Les populations de la péninsule vivaient donc dans ces dispositions, Alexandre VI Borgia, occupant la chaire de saint Pierre, les Aragonais régnant à Naples, les Vénitiens se querellant avec les ducs Sforza de Milan, les Français, appelés par Ludovic le Maure, se préparant à entrer dans les provinces piémontaises, les Florentins, sous Pierre de Médicis, se réveillant de l’ivresse que leur avait versé l’administration habile et captieuse du Magnifique Laurent, le reste du pays étant fractionné à l’extrême entre des Républiques et des Seigneuries, et les bandes voyageuses des condottières cherchant la solde de qui voulait d’eux, quand il se manifesta dans plusieurs cités du nord une sympathie singulière pour un certain moine dominicain dont les prédications faisaient accourir les foules.

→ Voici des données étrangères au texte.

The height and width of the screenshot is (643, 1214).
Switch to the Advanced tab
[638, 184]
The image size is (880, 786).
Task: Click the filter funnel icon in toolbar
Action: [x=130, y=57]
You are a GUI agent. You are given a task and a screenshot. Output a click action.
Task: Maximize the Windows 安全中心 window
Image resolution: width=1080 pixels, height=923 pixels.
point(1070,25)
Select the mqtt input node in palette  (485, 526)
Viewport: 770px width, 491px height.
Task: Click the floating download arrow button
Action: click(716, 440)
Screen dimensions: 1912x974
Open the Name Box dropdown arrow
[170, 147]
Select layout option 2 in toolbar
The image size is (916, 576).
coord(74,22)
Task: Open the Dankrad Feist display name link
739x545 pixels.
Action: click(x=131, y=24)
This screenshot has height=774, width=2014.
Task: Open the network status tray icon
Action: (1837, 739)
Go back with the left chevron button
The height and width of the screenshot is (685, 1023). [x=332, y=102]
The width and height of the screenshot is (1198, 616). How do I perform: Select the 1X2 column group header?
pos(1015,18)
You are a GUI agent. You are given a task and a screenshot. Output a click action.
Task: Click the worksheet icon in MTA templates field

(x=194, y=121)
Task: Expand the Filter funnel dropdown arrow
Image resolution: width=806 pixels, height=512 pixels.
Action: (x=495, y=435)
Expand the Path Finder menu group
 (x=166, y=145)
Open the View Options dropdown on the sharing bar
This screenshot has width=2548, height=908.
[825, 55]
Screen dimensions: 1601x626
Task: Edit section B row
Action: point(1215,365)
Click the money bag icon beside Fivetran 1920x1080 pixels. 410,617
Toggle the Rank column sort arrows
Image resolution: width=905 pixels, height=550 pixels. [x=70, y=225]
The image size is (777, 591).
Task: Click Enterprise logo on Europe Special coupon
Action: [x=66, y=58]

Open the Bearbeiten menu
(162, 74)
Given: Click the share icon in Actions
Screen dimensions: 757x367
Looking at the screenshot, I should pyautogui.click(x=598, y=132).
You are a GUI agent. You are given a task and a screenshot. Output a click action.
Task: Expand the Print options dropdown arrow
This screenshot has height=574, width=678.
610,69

Ce religieux que sa bonne naissance et l’état de sa fortune semblaient réserver a un sort brillant, était entré dans l’ordre par une vocation d’autant plus solide qu’elle avait été fort combattue. C’était un homme savant, méditatif, songeur ; on ne le vit jamais sourire ; il était d’un tempérament faible et, souventes fois, abattu par la débilité de son corps. S’il se relevait, s’il se maintenait, c’était sous les coups d’éperon de la volonté. Une foi ardente le remplissait. Prédicateur cher aux populations, il ne discutait pas, il affirmait, il imposait, le ciel lui avait donné le don de l’autorité. En l’écoutant, on se sentait ravi et dans sa main. Ce moine s’appelait Jérôme Savonarole.